Tuesday, February 14, 2017

My take on the resignation of National Security Adviser Michael Flynn.

Michael Flynn's DIA photo. 

As you are probably aware of National Security Adviser Michael Flynn resigned yesterday after a story in the Wall Street Journal (link behind a paywall) broke accusing him of lying about a phone conversation he had with the Russian ambassador. Flynn was accused of telling Russian Ambassador Sergey Kislyak that the incoming Trump administration would be more favorable then the Barack Obama administration on the issue of sanctions due to accused hacking. 

The left is, predictably, celebrating this as the first major scalp they have taken since the end of Barack Obama's presidency. I personally am not happy about it but I do have a few things to say to put this issue in perspective. 

1. Flynn was already on thin ice. There is a reason that he was not chosen over Mike Pence for VP and that is that he has already had some troubling links pop up in the vetting process. Back in 2015, he gave a paid speech for the Russian owned news outlet, RT.com, which Vladimir Putin himself attended, that may have also violated the Emoluments clause. This was strike one. It was a scandal, but one that could be easily handled.

Furthermore his consulting firm, Flynn Intel Group received money from the government of Turkey around the same time Flynn was working with Trump and getting classified briefings. He did not disclose this information until after it came out publicly. Strike two, and a pattern of dishonestly starting to appear. 

This latest example, where Flynn told the Russian ambassador something he probably shouldn't have and then, critically, lied about it to his bosses, was strike three. Any one of these scandals alone would not have been enough to sink Flynn, even the first one with the Emoluments clause. But taken together, Trump had little choice but to cut ties with Flynn. 

2. None of these scandals were all that serious. What really sunk Flynn was the dishonesty. He told VP Mike Pence that he didn't discuss anything noteworthy about Russian sanctions and then Pence went to bat for Flynn in the media. After sticking his neck out for Flynn, Pence was blindsided by the reports that he was lied too and that probably forced the issue. Pence was never a fan of Flynn in the first place so the bad blood was amplified. 

And I have to point out that Trump was correct to fire Flynn. All of the scandals that he had could have been cleaned up and countered if he had been honest in the first place. Since Flynn lied through his teeth, not only did he burn his bridges with Pence, he forced Trump into a position that he couldn't defend him anymore. And if there is one person in the world that the President needs to be honest, it's the National Security Adviser...

3. This was very clearly a political hit job from Barack Obama appointees angry about Flynn's politics, not his actual behavior, as questionable as it may be.
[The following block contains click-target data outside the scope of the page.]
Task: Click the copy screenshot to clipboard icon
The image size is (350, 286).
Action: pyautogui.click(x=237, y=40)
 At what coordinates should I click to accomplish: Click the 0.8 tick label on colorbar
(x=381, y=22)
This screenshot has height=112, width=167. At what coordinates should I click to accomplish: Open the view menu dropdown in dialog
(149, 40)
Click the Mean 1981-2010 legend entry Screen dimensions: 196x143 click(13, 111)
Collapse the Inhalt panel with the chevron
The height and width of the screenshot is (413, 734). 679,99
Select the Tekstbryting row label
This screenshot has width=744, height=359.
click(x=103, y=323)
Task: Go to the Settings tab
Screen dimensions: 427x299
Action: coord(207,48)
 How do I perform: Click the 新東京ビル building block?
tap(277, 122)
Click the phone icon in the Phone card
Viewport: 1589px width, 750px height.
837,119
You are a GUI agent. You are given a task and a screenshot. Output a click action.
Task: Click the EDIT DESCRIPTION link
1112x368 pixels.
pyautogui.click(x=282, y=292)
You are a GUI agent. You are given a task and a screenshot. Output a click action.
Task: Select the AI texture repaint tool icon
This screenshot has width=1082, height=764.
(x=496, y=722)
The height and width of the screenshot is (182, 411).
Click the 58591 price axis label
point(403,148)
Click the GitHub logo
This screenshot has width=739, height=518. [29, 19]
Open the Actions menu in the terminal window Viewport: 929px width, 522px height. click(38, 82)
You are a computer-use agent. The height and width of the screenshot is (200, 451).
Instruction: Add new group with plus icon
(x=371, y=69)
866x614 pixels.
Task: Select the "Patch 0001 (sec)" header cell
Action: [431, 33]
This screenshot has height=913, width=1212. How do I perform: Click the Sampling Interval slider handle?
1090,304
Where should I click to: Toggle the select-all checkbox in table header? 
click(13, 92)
Acting  AG Sally Yates was the origin of the report and was also backed up by James Clapper, former Director of National Intelligence and John Brennan, former Director of the CIA. All of these people were Obama appointees and all of them ended up out of a job after Trump took office (Yates lasted a bit longer then she should have but got fired anyways). 

There is no doubt in my mind that Yates hated Flynn just because he was a Trump supporter and Clapper and Brennan hated him because he didn't want war with Russia. They wanted to ruin him because of his beliefs and Flynn gave them the perfect opportunity. And it is very telling that they were willing to leak the fact that the government had a transcript of the conversation between Flynn and the Russian ambassador... I don't think for a minute that they did this out of patriotism.  

4. All that being said, I think Flynn did the right thing in his phone call with the Russian ambassador. Though what he did was, at the very least, legally questionable, he may have prevented a war with Russia. Remember, in the period leading up to the inauguration, Barack Obama was doing everything he could to ratchet up tensions with the Russians. Not only did he slap fresh sanctions on Russia for alleged hacking, he also deployed troops to Europe in a reckless and brazen attempt to damage relations between America and Russia so badly that the new president couldn't fix them. 

That very well could have led to a war, which, given the fact that both Russia and America are nuclear powers, could have ended everything. Though Flynn didn't have permission to reassure the Russians that the Trump presidency wasn't going to be like the Obama one, I, for one, am glad that he did. Don't get me wrong, Trump was correct to fire Flynn, I would have done the same thing, but what he did was a service to the country, even if it wasn't technically legal or proper.